When I quit teaching in 2022 to write, the empty days yawned before me. At home alone, I’d scrawl 2,000 words by 10 a.m. and spend the rest of the day freaking out that I wasn’t working hard enough. I couldn’t leave myself alone to take my time, to do the work well, and to give it the attention to detail it deserved.
Then I got a job trimming and weighing bags in a Native American-owned weed shop in Box Elder, Montana where I learned a new flow. When I started working there, people were judgmental, questioning whether a woman like me should work in such a place, whatever that meant. But to me, it was an education and a gift. Working there taught me to be present with my tasks for the day, to enjoy it, and to pay meticulous attention to detail.
Working there taught me to love Lil Wayne.

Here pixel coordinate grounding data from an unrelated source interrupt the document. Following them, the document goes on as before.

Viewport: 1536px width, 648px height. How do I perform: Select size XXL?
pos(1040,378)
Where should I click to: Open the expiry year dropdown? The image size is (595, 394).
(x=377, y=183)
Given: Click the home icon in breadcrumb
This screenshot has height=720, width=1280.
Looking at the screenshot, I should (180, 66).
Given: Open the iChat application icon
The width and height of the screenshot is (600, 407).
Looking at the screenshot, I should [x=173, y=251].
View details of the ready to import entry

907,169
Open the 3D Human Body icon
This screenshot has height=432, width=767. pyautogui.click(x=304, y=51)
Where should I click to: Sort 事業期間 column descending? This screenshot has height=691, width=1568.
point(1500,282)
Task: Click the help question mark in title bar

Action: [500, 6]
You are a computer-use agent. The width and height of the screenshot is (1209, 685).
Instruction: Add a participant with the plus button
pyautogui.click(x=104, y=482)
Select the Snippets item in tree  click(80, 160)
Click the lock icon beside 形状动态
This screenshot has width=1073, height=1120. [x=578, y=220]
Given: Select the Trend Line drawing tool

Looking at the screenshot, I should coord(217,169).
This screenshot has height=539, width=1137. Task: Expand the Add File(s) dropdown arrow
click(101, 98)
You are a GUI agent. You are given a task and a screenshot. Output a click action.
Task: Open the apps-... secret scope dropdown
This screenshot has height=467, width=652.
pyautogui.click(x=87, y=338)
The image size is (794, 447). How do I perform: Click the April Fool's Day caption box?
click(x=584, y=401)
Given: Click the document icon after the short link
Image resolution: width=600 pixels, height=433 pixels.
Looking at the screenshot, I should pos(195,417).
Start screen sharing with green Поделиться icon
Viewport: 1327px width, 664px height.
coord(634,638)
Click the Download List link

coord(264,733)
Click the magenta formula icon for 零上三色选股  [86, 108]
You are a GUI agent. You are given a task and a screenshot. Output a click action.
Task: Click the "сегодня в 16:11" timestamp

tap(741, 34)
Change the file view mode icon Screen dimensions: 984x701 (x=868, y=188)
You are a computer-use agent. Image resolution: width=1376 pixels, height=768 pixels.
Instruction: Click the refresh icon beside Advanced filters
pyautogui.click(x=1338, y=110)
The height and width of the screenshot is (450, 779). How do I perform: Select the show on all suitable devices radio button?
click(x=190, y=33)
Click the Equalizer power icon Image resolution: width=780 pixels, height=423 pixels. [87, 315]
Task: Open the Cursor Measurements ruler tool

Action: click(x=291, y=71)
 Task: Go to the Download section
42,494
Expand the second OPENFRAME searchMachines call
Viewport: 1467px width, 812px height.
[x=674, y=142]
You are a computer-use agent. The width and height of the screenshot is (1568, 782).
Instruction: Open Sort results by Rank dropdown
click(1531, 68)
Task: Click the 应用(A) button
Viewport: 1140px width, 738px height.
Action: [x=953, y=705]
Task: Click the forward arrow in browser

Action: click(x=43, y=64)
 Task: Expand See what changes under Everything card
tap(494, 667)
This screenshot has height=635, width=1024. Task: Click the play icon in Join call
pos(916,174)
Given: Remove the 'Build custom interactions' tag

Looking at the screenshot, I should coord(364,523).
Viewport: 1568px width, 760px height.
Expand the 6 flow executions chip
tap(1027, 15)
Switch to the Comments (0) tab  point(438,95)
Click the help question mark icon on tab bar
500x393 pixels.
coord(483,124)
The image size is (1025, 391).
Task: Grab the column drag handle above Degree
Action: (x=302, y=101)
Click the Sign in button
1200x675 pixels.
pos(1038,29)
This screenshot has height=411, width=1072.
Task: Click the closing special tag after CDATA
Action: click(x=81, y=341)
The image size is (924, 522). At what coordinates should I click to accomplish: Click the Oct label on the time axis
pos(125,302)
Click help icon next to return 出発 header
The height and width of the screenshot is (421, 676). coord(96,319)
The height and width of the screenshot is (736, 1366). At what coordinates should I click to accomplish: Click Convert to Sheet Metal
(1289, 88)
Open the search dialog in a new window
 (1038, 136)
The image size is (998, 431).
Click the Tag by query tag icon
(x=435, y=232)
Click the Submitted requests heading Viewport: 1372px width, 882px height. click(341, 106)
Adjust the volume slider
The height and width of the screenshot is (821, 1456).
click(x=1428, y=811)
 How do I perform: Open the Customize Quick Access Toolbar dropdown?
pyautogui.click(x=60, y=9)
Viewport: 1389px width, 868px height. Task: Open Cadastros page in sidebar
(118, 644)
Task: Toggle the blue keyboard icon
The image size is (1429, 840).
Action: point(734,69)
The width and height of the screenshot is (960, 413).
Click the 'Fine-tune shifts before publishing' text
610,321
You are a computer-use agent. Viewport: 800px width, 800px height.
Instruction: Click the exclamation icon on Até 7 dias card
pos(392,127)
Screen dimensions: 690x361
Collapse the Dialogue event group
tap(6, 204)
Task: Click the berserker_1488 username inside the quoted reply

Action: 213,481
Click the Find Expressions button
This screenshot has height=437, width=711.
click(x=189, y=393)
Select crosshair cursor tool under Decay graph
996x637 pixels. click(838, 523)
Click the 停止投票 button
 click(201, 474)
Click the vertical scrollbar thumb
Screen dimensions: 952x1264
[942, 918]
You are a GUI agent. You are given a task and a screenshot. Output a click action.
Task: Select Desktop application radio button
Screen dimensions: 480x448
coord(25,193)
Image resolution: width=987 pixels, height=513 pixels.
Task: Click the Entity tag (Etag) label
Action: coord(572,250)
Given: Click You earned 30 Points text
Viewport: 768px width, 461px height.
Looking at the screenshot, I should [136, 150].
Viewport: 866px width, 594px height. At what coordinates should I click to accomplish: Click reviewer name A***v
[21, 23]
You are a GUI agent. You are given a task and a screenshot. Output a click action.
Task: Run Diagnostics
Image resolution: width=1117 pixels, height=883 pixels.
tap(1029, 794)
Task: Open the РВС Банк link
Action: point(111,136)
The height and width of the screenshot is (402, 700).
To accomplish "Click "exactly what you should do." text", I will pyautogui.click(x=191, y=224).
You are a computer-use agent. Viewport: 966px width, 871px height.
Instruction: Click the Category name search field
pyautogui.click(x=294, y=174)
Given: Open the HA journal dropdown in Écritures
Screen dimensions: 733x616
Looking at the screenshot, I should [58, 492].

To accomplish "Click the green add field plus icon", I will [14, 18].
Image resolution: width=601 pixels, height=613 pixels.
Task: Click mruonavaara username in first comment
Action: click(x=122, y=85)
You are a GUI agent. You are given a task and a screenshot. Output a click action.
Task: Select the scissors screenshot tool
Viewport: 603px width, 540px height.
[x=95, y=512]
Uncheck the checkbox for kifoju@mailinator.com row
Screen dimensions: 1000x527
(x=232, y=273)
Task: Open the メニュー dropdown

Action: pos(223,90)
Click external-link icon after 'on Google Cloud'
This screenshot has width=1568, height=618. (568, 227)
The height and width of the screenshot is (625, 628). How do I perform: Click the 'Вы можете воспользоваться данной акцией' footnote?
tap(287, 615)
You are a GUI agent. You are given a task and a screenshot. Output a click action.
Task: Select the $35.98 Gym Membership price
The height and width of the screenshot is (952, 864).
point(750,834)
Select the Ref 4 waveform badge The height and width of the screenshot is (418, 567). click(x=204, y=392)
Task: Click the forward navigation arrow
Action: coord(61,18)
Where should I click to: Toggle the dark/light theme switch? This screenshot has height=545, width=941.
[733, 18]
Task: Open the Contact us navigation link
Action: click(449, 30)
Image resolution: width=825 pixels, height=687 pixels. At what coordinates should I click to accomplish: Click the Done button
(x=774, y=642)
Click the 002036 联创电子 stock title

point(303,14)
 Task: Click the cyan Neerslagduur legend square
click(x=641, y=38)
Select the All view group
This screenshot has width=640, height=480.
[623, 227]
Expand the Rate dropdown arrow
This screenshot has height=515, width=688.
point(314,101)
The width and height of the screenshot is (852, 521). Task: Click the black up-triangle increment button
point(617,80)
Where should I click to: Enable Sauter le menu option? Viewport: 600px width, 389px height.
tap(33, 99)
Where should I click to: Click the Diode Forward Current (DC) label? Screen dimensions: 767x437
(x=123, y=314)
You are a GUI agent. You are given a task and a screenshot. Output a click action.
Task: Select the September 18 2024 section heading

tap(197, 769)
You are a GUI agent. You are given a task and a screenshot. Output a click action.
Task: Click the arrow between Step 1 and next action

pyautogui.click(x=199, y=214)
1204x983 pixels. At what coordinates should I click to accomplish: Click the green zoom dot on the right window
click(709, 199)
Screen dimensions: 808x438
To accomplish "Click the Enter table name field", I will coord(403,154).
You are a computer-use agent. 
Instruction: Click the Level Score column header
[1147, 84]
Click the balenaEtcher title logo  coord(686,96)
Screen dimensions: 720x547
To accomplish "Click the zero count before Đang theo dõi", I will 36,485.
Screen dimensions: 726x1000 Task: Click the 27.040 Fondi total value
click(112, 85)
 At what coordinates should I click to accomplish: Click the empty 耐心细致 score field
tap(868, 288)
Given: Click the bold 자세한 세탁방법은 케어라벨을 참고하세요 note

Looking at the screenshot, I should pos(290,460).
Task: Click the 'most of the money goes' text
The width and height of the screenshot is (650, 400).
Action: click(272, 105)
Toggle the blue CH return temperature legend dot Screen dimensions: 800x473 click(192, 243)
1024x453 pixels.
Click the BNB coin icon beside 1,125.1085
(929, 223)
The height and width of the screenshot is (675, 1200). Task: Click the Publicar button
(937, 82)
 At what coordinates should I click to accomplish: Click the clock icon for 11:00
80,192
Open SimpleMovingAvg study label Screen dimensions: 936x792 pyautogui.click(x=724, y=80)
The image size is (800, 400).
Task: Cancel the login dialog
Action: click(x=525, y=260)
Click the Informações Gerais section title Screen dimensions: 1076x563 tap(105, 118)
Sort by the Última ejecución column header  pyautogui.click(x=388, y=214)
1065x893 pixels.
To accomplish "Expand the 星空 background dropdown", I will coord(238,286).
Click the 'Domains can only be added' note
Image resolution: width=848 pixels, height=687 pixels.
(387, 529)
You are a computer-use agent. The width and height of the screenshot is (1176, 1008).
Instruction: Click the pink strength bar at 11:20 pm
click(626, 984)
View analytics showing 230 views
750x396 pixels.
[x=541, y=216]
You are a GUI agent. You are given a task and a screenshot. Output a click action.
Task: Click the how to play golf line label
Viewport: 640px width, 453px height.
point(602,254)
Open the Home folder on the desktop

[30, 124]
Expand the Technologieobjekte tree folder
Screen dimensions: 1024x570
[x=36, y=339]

In the trim, the intoxicating smell of the bud, the conversation and the boys’ music induced a creative trance. It was like journeying in the shaman’s psychedelic groups, but better because I was among elders who became my surrogate fathers and a group of young men I called the flyboys because they were former basketball stars and some of the coolest and smartest people I’ve ever met.
In the trim, the most flow times happened after smoke break when the flyboys played hip hop. Although they liked old school rap, they were mostly into trap music and newer rap. When I first landed there, I criticized their “mumble rap” and tried to cancel Lil Wayne.
The woke teacher in me had yet to go up in smoke.
But the one who often took it upon himself to educate me said he could tell I hadn’t even tried to listen to Weezy and I was criticizing his music based on pre-conceived ideas. He said if I actually listened to the flyboys’ music, maybe I’d discover I liked it. Like Wayne says, “Keep an open mind/let em peak in.”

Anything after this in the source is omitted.